→ **Task goal**:
What is needed is an exact copy of all the entries.

→ **Supplied information**:
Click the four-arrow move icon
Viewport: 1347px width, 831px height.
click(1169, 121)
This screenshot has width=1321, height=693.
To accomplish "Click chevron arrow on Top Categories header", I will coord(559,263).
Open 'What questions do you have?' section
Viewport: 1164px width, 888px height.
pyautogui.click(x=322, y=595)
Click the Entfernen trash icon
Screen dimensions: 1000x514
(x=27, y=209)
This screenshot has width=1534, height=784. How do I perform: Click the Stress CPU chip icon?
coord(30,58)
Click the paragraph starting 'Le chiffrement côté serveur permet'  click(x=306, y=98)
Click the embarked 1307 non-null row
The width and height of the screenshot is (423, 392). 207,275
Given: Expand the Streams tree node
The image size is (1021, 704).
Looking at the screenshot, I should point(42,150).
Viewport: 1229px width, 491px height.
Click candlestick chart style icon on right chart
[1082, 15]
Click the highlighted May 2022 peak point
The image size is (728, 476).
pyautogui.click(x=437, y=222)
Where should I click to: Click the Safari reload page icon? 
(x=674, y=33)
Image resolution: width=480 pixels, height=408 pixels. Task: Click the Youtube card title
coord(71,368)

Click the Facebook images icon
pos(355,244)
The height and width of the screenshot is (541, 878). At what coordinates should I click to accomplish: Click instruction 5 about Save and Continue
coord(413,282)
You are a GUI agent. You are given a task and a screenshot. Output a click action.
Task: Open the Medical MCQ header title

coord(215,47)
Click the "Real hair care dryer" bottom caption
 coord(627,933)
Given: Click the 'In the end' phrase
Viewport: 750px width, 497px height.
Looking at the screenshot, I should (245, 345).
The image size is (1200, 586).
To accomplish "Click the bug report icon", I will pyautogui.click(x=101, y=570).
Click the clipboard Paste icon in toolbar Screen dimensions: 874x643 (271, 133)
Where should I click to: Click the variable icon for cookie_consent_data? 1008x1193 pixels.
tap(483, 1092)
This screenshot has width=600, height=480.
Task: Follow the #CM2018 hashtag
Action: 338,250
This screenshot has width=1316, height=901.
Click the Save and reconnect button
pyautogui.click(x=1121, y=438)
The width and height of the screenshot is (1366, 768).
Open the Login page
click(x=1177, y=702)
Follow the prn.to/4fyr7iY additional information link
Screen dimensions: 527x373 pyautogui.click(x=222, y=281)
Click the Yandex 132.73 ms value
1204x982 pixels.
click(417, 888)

→ **Solution below**:
Click the four-arrow move icon
Viewport: 1347px width, 831px height.
click(1169, 121)
This screenshot has width=1321, height=693.
To accomplish "Click chevron arrow on Top Categories header", I will coord(559,263).
Open 'What questions do you have?' section
Viewport: 1164px width, 888px height.
pyautogui.click(x=322, y=595)
Click the Entfernen trash icon
Screen dimensions: 1000x514
(x=27, y=209)
This screenshot has width=1534, height=784. How do I perform: Click the Stress CPU chip icon?
coord(30,58)
Click the paragraph starting 'Le chiffrement côté serveur permet'  click(x=306, y=98)
Click the embarked 1307 non-null row
The width and height of the screenshot is (423, 392). 207,275
Given: Expand the Streams tree node
The image size is (1021, 704).
Looking at the screenshot, I should point(42,150).
Viewport: 1229px width, 491px height.
Click candlestick chart style icon on right chart
[1082, 15]
Click the highlighted May 2022 peak point
The image size is (728, 476).
pyautogui.click(x=437, y=222)
Where should I click to: Click the Safari reload page icon? 
(x=674, y=33)
Image resolution: width=480 pixels, height=408 pixels. Task: Click the Youtube card title
coord(71,368)

Click the Facebook images icon
pos(355,244)
The height and width of the screenshot is (541, 878). At what coordinates should I click to accomplish: Click instruction 5 about Save and Continue
coord(413,282)
You are a GUI agent. You are given a task and a screenshot. Output a click action.
Task: Open the Medical MCQ header title

coord(215,47)
Click the "Real hair care dryer" bottom caption
 coord(627,933)
Given: Click the 'In the end' phrase
Viewport: 750px width, 497px height.
Looking at the screenshot, I should (245, 345).
The image size is (1200, 586).
To accomplish "Click the bug report icon", I will pyautogui.click(x=101, y=570).
Click the clipboard Paste icon in toolbar Screen dimensions: 874x643 (271, 133)
Where should I click to: Click the variable icon for cookie_consent_data? 1008x1193 pixels.
tap(483, 1092)
This screenshot has width=600, height=480.
Task: Follow the #CM2018 hashtag
Action: 338,250
This screenshot has width=1316, height=901.
Click the Save and reconnect button
pyautogui.click(x=1121, y=438)
The width and height of the screenshot is (1366, 768).
Open the Login page
click(x=1177, y=702)
Follow the prn.to/4fyr7iY additional information link
Screen dimensions: 527x373 pyautogui.click(x=222, y=281)
Click the Yandex 132.73 ms value
1204x982 pixels.
click(417, 888)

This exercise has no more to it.